Alors que les géants du luxe sont tous déjà pour la plupart présents en bourse, Rolex reste à l’écart des marchés financiers. Une anomalie stratégique qui explique en grande partie sa domination sans partage sur l’industrie.
La marque suisse la plus puissante du secteur échappe totalement aux marchés financiers. Un choix loin d’être anodin qui repose sur une histoire de longue date…
Une structure de propriété unique au monde
Rolex constitue une exception absolue dans le paysage du capitalisme mondial. Depuis 1945, l’intégralité des actions de l’entreprise genevoise appartient à un seul et unique actionnaire : la Fondation Hans Wilsdorf, du nom du créateur de la marque. A sa mort en 1960, l’entrepreneur allemand a légué l’ensemble de ses parts à cette fondation philanthropique qu’il avait créée quinze ans plus tôt.

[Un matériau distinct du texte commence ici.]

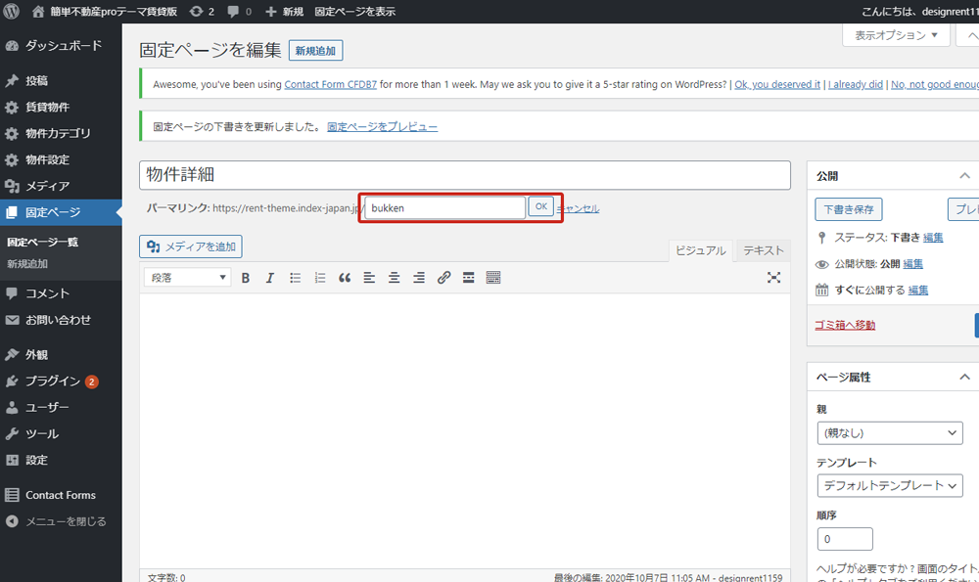This screenshot has width=979, height=582.
Task: Open the 固定ページ sidebar menu
Action: tap(53, 212)
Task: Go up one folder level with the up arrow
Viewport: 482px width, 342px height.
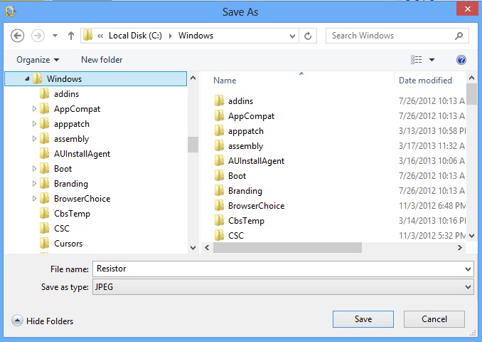Action: [x=71, y=36]
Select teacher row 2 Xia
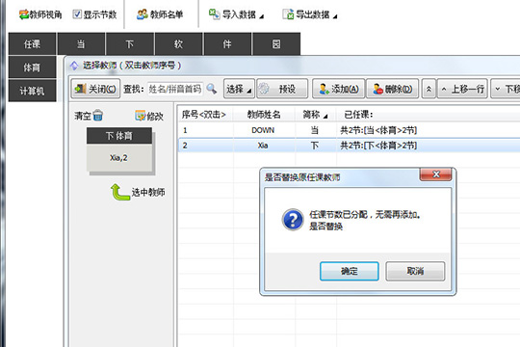 click(349, 146)
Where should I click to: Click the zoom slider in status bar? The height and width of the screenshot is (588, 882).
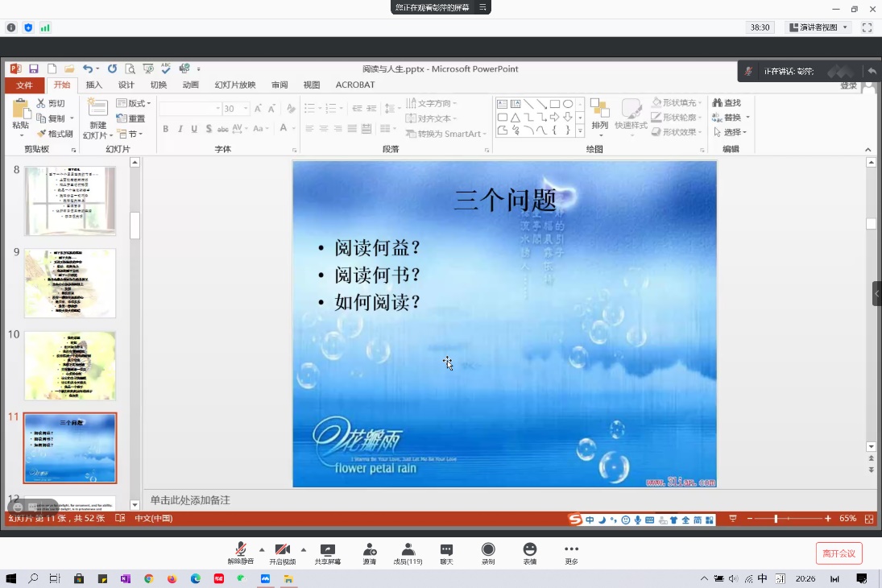point(776,519)
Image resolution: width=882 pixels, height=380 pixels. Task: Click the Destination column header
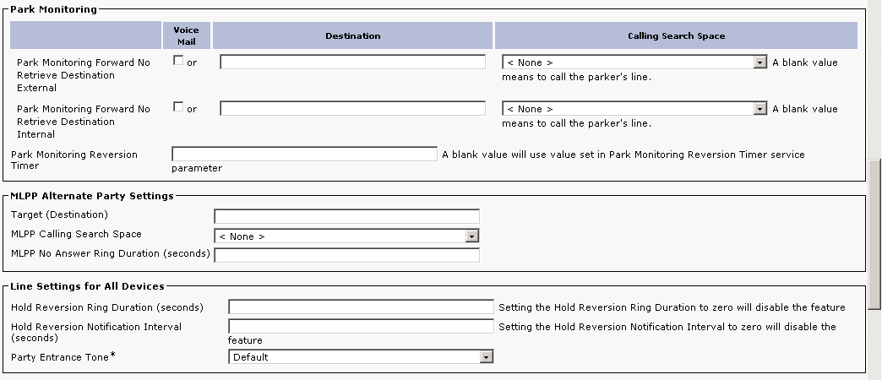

Cette configuration juridique place Rolex hors du système financier traditionnel : elle échappe à la pression trimestrielle de publication des résultats et ne doit rendre de comptes à aucun actionnaire extérieur. Elle se trouve également protégée de toute tentative d’offre publique d’achat hostile, un scénario qui a bouleversé d’autres Maisons horlogères au fil des décennies.